Without looking at the details, this work probably still uses something like that, under the hood. In mainline sbcl, dumping an executable with save-lisp-and-die will create an executable that depends on a few dynamic libraries and, if you use the ffi, whatever dynamic libraries you're using though that. With the already existing static-program-op in one of the cffi packages (grovel, maybe?), you can get an executable with all of the libraries linked through the cffi linked in staticly (you won't need those .so files when you distribute the executable) but it will still need a few dynamic libraries when run. Glibc and libm at least, I think.
As I understand it, this work is attempting to remove even those last few dynamic dependencies so you can distribute the dumped executable and be done.
So, better if you want simpler distribution at the cost of larger executables.
> The name "Steel Bank Common Lisp" is a reference to Carnegie Mellon University Common Lisp from which SBCL forked: Andrew Carnegie made his fortune in the steel industry and Andrew Mellon was a successful banker.
I've been in this field for 15 years now. At some point the puns are a bit overbearing. We have enough cognitive overhead anyway, it's inherent in our field.
They could have named it Carnegie Mellon Common Lisp, but hey, someone wanted to feel clever.
Though this is super minor compared to Ruby (gems & co.) and especially to Chef (where you work with cookbooks, recipes, etc.) And of course, the granddaddy of them all, Unix. Because of course, less is more (all of my non-techie friends roll their eyes when I tell them about that one).
Do names based on wordplay really cause you cognitive overhead? How are they any worse than totally arbitrary names? How is a pun a more distracting etymology than any other kind? Does it bother you that New York is named for King James II, as he was the Duke of York at the time?
Back when I programmed in CL and participated in comp.lang.lisp, the topic of Static Executables was a recurring thing. I never understood why people were so obsessed with it, but somehow this became the Major Showstopper for wider CL adoption, in the eyes of some users.
Most people who actually used CL for building stuff were somewhat amused, and tried to find out what was so important about encapsulating everything into a single executable and why other languages didn't have to do it, but CL absolutely did.
I thought this was a red herring, but indeed for some reason it did affect acceptability. Glad to see a solution that looks fairly good.
Single executables make distribution really easy. Sure, a lot of languages like Python don't have this, but it's also easier to tell someone to download and install Python to run a script than the SBCL process. The entire thing from emacs/slime to the package manager and so forth was just very complicated to me. Things like Portacle didn't help much either.
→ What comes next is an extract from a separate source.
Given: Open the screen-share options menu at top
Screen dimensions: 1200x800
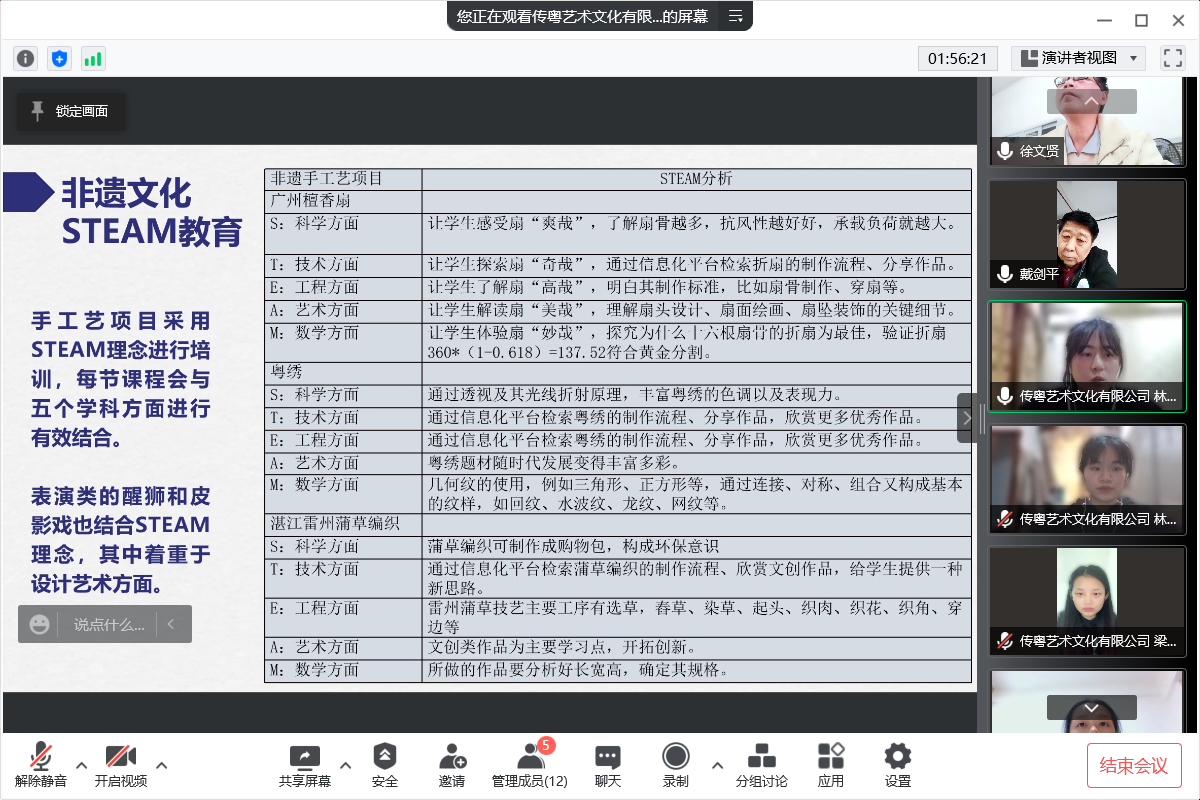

Yeah, I heard that argument — but seriously, how many people run or "install" single executables these days? What actually gets distributed as a single executable? I honestly can't think of anything, on any system, except perhaps ngrok which I use for development.
> but seriously, how many people run or "install" single executables these days?
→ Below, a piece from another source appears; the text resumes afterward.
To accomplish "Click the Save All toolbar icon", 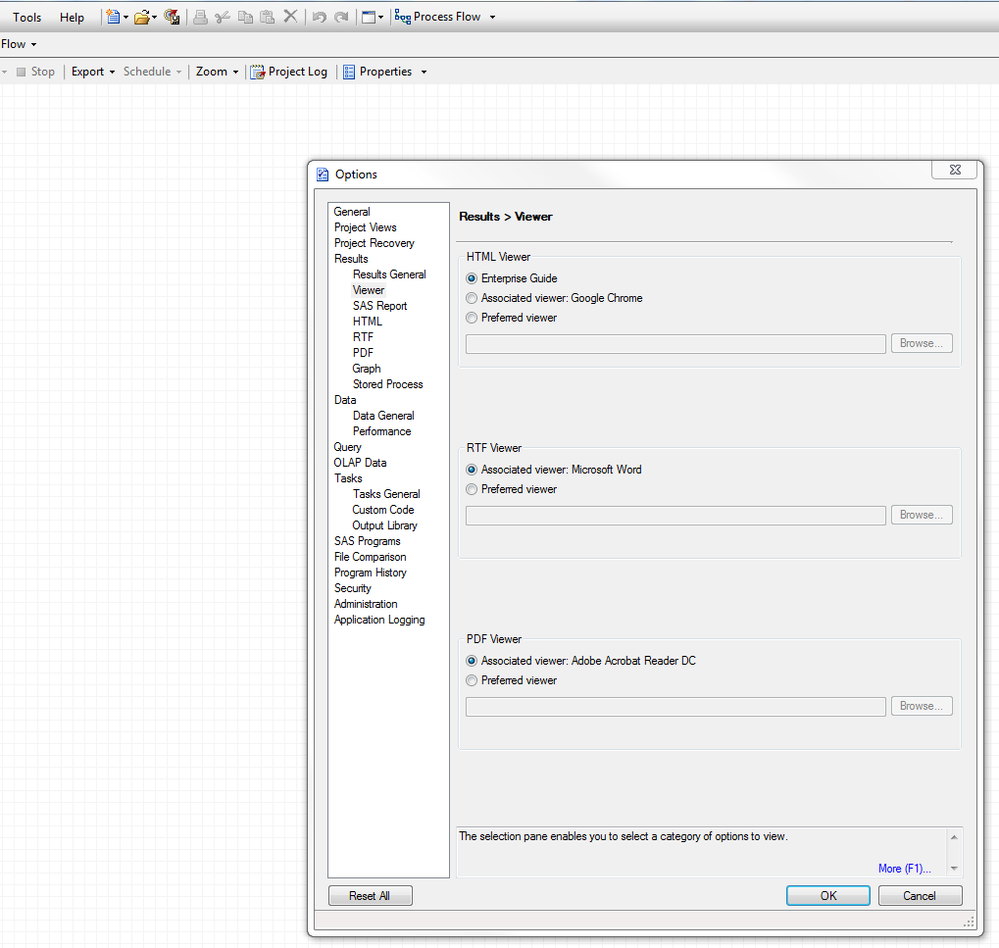I will click(172, 17).
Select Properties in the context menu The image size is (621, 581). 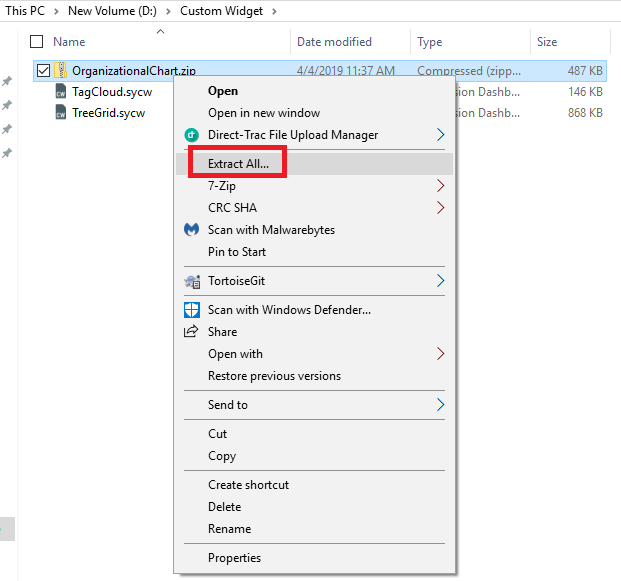[x=234, y=558]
Pretty much everyone who's ever used an AppImage on Linux, for one.
This is also still the norm for macOS, from the user's point of view (yes, the application is technically a folder, but as far as most end users are concerned it's a single "thing" that gets dropped into their Applications folder). Still the norm for Windows, too, at least for installers (and "portable" apps, while not as common as ones installed to Program Files, certainly ain't obscure, even in this day and age).
Almost every single tool in the k8s ecosystem is a simple statically linked go-based executable. Core stuff like kubectl, helm, etc. Read any k8s guide and step 1 is usually "go download all theses exes from github releases" (or more in vogue now, install a global NPM package that has the executable in its bin dir).
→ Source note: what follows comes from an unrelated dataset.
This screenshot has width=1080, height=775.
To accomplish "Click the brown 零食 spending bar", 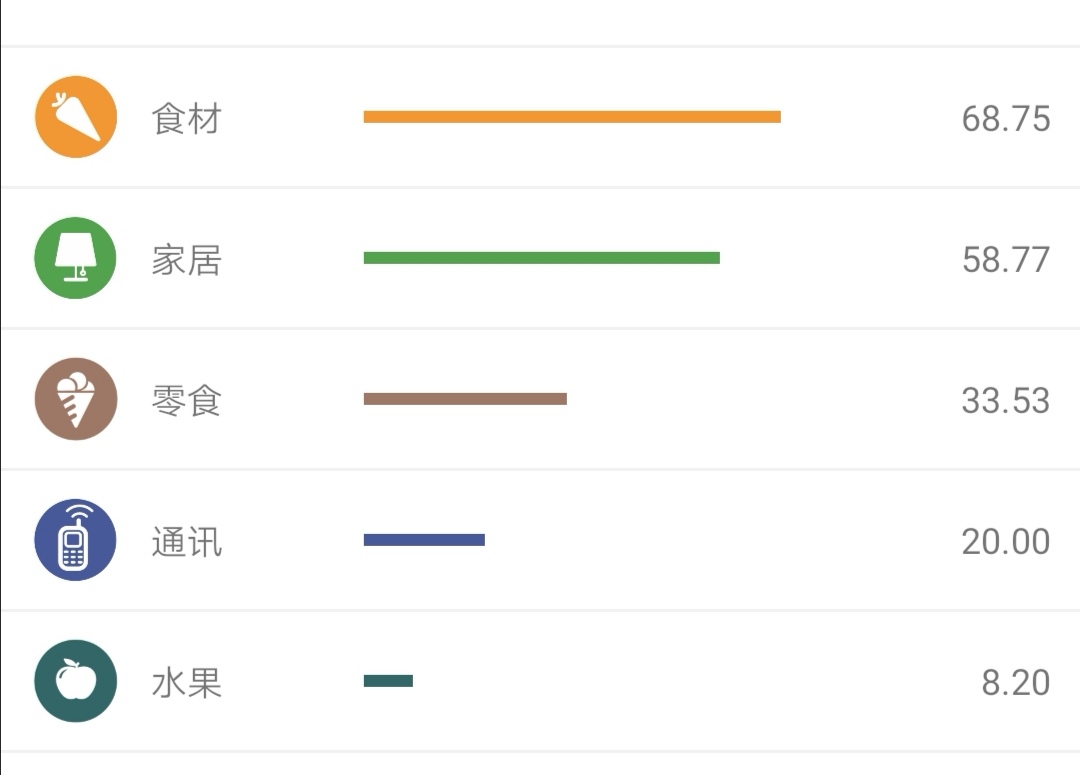I will point(466,399).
Chicken and egg. "many people" on Linux don't download executables and run them even if they're perfectly trusting of the source, because they'd often be linked against missing or incompatible dynamic libraries, which can lead to other problems during use. So then users are hesitant of them, so there's less of a desire to produce them in the first place (because users don't want it.) This is exacerbated by the fact static linking on Linux is complicated by historical factors and design decisions in some components like glibc.
Go and Alpine Linux especially have caused a resurgence of interest in distributing static binaries. The vast majority of tools in the Go ecosystem encourage this, for instance.
Really the whole conflation of and "executable application" as a "single file" is a historical mistake that we made but haven't fully let go of yet, and it's caused huge issues for users. For example, the distinction between "static linking" and "dynamic linking" largely isn't exposed to users on macOS, because they use .app bundles -- for all intents and purposes every macOS .app is "statically linked" because it can never resolve against other (possibly incompatible) dynamic libraries and it's a single file the user can manage. Then static/dynamic linking is just a technical aspect of how some amounts of code get loaded into the process, it's not a factor which impacts distribution or anything.
At the end of the day, an "application" is NOT a file. It's an abstract object from the users perspective. Maybe there is a single file hiding behind the curtain, or it's a collection of files, or maybe something else entirely, but they aren't the same.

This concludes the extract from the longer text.